King, Sir Robert (d. 1657), parliamentarian politician, was eldest son of Sir John King (qv) of Boyle Abbey, Co. Roscommon, and his wife Catherine, daughter of Robert Drury. King was educated at Cambridge, and on his return to Ireland in 1618 succeeded his father as muster-master-general. He was knighted in 1621, and worked with the Dublin administration for the next twenty years. Despite the early hostility of Viscount Wentworth (qv), King supported the government in the 1634 parliament, where he sat for the borough of Boyle. His willingness to return his impropriated church lands (with the encouragement of Bishop Bramhall (qv)) helped to change the lord deputy's mind, and in October 1637 he was confirmed in his position as muster-master with official approval. Reelected for Boyle in 1640, King took no part in the attack on Wentworth in the Irish parliament, but after the lord lieutenant's arrest (November) he joined the opposition, presumably to save his own skin. In 1641 he attended the Westminster parliament as a witness against the lord lieutenant, and provided information that was vital in bringing his master to the block.
At the outbreak of the Irish rebellion, King hastily returned to Roscommon, where he took part in the battle of Ballintubber (1642). In April 1643 he was back in London, and joined William Jephson (qv) and Arthur Hill (qv) on a committee that attended Charles I at Oxford, hoping to secure the royal assent for a new adventurers' act to provide funds for the Irish war. Charles's refusal pushed King into support for parliament. He took the Solemn League and Covenant in 1644 and was dismissed as muster-master by a furious Charles I in January 1645. In April King was appointed as one of parliament's Ulster commissioners, and travelled to Ireland to coordinate the English war effort with that of the Scottish army under Robert Monro (qv). From November 1645 he was at the centre of attempts to persuade the marquess of Ormond (qv) to abandon negotiations with the confederate catholics and throw in his lot with parliament. Despite some encouragement from Dublin, these talks failed in the spring of 1646, and Ormond went on to sign an agreement with the confederates in the summer. On the failure of this ‘Ormond peace’ (September), King was again chosen to negotiate with the king's lord lieutenant, and he was one of the commissioners who signed the Dublin articles, under which Ormond agreed to surrender the Leinster garrisons and leave the country. Unlike many at Westminster, King was not hostile to Ormond, and he maintained a private correspondence with the lord lieutenant during and after the formal negotiations. Indeed, King was never closely involved with any of the factions in London, and seems to have been mainly concerned with the fate of protestant Ireland throughout this period.

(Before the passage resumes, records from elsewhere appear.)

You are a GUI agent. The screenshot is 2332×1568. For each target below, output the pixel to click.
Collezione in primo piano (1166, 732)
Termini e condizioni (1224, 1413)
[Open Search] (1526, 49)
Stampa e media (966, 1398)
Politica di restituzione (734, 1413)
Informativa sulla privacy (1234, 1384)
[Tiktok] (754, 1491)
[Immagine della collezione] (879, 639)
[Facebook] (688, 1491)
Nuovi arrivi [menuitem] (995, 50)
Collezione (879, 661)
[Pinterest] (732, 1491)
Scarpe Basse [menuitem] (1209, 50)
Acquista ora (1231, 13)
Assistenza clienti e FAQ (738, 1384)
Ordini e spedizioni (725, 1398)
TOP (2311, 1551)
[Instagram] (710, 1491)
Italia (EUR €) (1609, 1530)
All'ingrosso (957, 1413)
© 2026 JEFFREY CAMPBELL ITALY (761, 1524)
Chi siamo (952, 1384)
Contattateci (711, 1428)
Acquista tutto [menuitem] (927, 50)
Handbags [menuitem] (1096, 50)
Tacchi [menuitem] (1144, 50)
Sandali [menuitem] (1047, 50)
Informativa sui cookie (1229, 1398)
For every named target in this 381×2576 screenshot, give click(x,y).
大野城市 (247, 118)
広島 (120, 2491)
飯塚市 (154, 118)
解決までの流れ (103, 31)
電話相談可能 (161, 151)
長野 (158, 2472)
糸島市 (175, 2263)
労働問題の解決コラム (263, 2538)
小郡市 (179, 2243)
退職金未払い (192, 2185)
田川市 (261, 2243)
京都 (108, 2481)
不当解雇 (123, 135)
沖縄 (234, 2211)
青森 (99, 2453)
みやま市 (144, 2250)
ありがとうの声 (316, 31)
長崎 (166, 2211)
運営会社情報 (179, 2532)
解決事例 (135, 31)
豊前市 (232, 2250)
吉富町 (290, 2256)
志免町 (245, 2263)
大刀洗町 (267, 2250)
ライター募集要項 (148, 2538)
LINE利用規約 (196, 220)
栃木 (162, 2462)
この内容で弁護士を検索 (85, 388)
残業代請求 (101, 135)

King supported parliament after the execution of Charles I, and advised Oliver Cromwell (qv) in the weeks before his invasion of Ireland in 1649. He was reappointed muster-master in November 1649, and on his return to Ireland in early 1651 became involved in the administration of the army, sharing responsibility for military pay in the province of Leinster with Col. John Hewson (d. 1662). From March 1652 he worked as an assistant to the parliamentary commissioners at Dublin, and sat on various commissions and committees in later years. The strength of his ties to the commonwealth regime became clear in 1653, when he was chosen to represent Ireland in the nominated assembly, and in November of that year he was appointed to the English council of state. King was also well respected in the Irish protestant community. In the early 1650s he arranged marriages for his children with the Basills, Cootes, Merediths, and Fentons, and he worked with Lord Broghill (qv) and Vincent Gookin (qv) in promoting Irish issues in England. In 1654, in an indication of his local standing in Connacht, he was elected for Sligo, Leitrim, and Roscommon for the Westminster parliament. He was returned for the same constituency in 1656. King travelled to England but was prevented by ill-health from playing a significant role in political affairs. He died in June 1657. King married first Frances, daughter of Lord Folliott of Ballyshannon; on her death he married (1638) Sophia, widow of Sir Edward Cecil, Viscount Wimbledon. His eldest son, Sir John King (qv), became 1st Baron Kingston in 1660.